Communiquer les besoins aux décideurs 

Dans certains cas, les interventions des réseaux communautaires au nom de leurs membres les ont aidés à devenir des défenseurs plus efficaces de leur circonscription. Dans une étude menée dans 12 villes, Women in Informal Employment: Globalizing and Organizing (WIEGO) a révélé que les organisations représentant les travailleurs domestiques, les travailleurs à domicile, les vendeurs de rue et les ramasseurs de déchets étaient reconnues en raison de leur expertise sur les désavantages auxquels ces travailleurs sont confrontés. Dans leurs efforts pour répondre aux préoccupations de leurs membres, ils ont amélioré leurs relations avec les représentants du gouvernement et les décideurs et ont amplifié la voix des travailleurs de l’emploi informel. 

La Fédération des travailleurs informels de Thaïlande a présenté les résultats de l’étude WIEGO pour Bangkok et une plate-forme d’actions au ministère du Travail. À la suite de leur plaidoyer, les travailleurs de l’emploi informel ont bénéficié d’une réduction de six mois des cotisations de sécurité sociale. Le gouvernement leur a donné accès à des centres de réadaptation professionnelle auparavant réservés aux travailleurs formels et a ouvert des centres de contrôle de COVID-19 aux travailleurs occupant un emploi formel et informel. De manière significative, ces décisions ont reconnu que les besoins des travailleurs informels étaient comparables à ceux des travailleurs de l’économie formelle. Pour les travailleurs vulnérables de la Thaïlande dans l’emploi informel, ces progrès ont fait une différence significative dans leur vie et ont diminué leur vulnérabilité pendant la crise. WIEGO a signalé de nombreux exemples de réseaux de base agissant comme un pont clé entre les gouvernements et les travailleurs informels pendant la pandémie. 

La gouvernance collaborative permet de meilleures réponses 

Les recherches menées par le partenaire du CRDI, Asuntos del Sur, démontrent également la valeur que les organisations de défense des droits sociaux peuvent apporter à la prise de décisions gouvernementales. Dans six pays d’Amérique latine, l’équipe de recherche a documenté la fréquence à laquelle les branches exécutives nationales du gouvernement ont rencontré les organisations sociales, les gouvernements locaux, les scientifiques indépendants et le secteur privé pour discuter de la politique liée à la pandémie. 

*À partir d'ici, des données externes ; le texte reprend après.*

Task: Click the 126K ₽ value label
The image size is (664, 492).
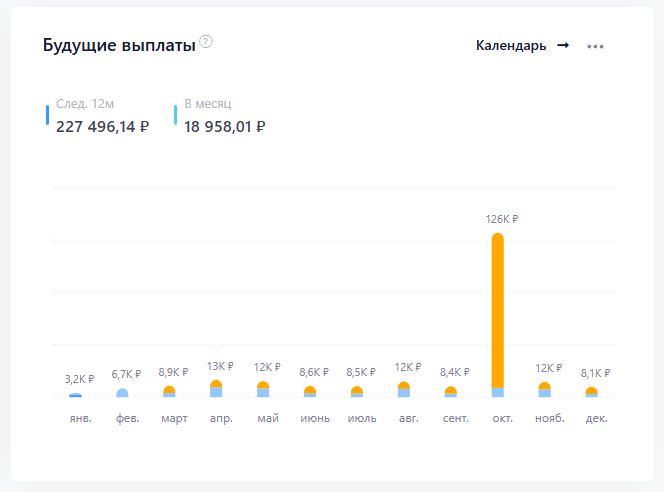Action: (502, 220)
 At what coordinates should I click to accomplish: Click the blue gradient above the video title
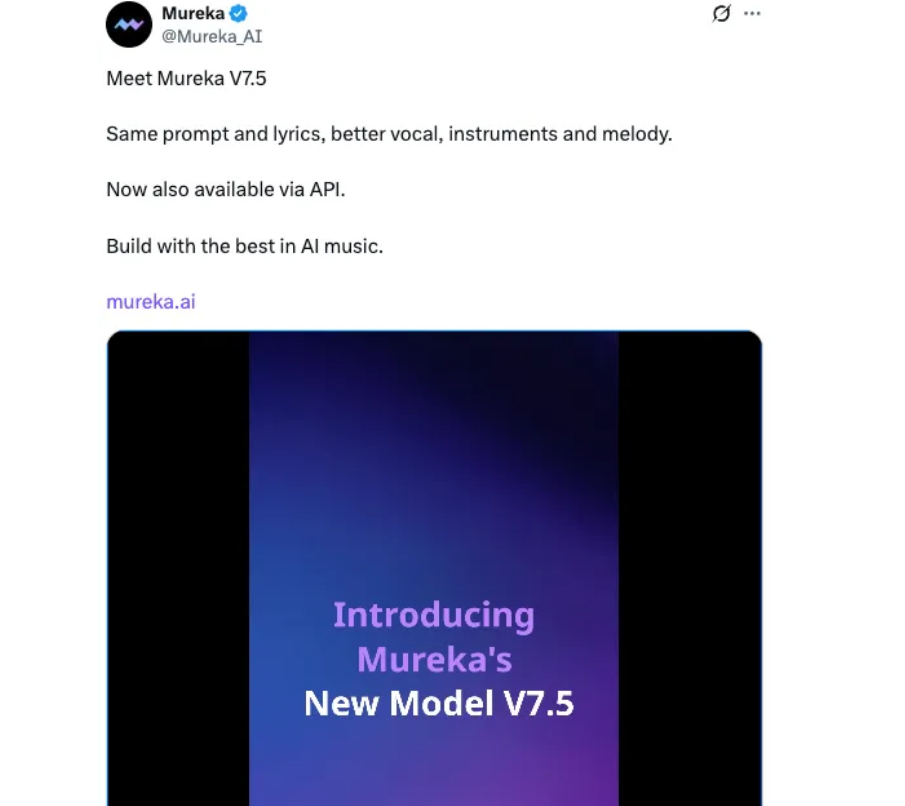coord(434,450)
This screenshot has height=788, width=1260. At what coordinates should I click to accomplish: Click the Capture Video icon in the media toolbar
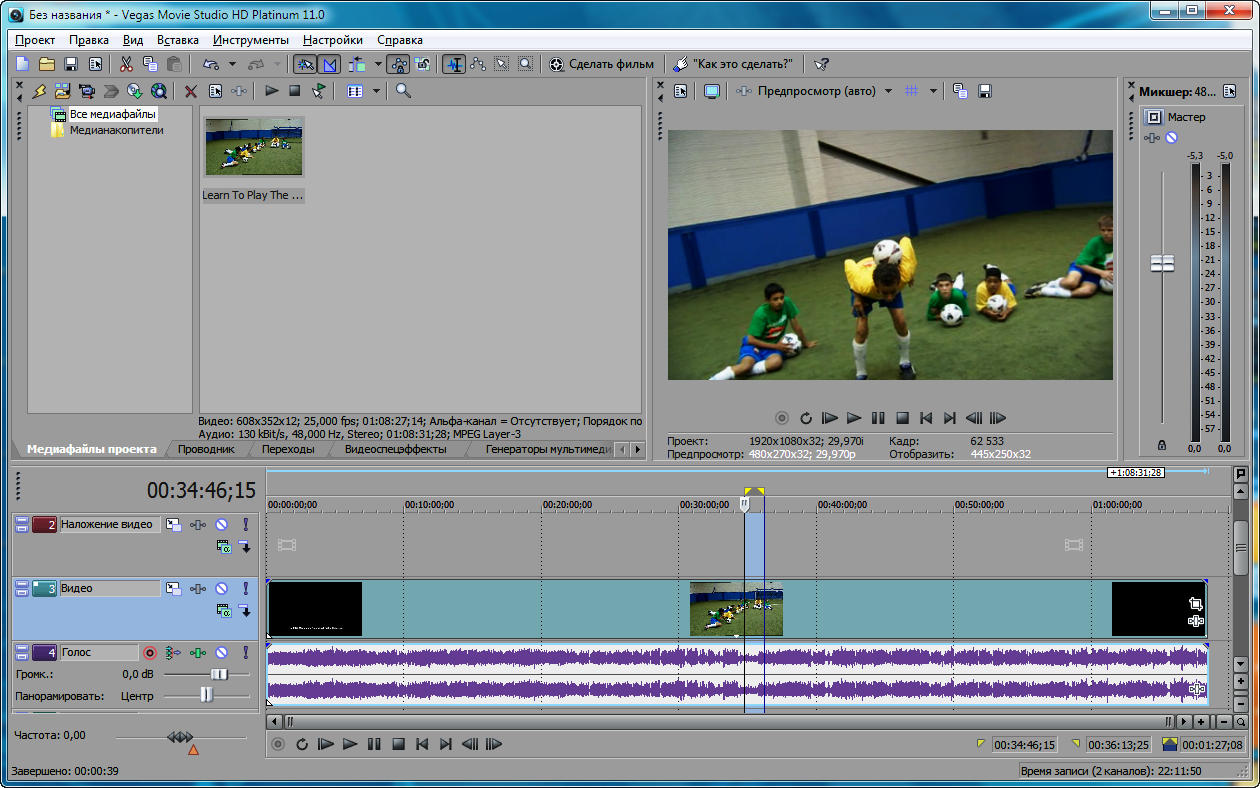(x=88, y=91)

« Les gouvernements nationaux qui ont créé leurs politiques de pandémie en collaboration avec d’autres organisations gouvernementales et non gouvernementales ont eu tendance à voir moins de décès liés au COVID. La collaboration, en ce sens, a sauvé des vies », ont écrit Matias Bianchi, directeur exécutif d’Asuntos del Sur, et Jennifer Cyr, professeure agrégée à l’Universidad Torcuato di Tella dans un article de The Washington Post (en anglais). 

Leur indice de collaboration gouvernemental montre que la sollicitation de diverses contributions et de commentaires critiques a produit de meilleures réponses à la crise et a favorisé la coopération dans l’utilisation de ressources limitées. Pour mieux nous préparer aux inévitables chocs mondiaux à venir, nous devons tirer les leçons de nos efforts actuels de riposte à la pandémie et de relèvement. 

Les recherches financées par le CRDI montrent qu’une plus grande collaboration entre les gouvernements et les organisations communautaires est essentielle pour renforcer la résilience et fournir un soutien systématique aux travailleurs non enregistrés et aux autres groupes vulnérables les plus durement touchés par les crises comme les pandémies, les catastrophes naturelles et les changements climatiques. 

Avec leurs connaissances localisées, leur nature participative et leur impact démontré, les organisations communautaires sont également des acteurs essentiels et des parties prenantes clés pour la mise en œuvre de notre Stratégie 2030, visant à fournir des recherches et des solutions pour construire un monde plus inclusif et durable.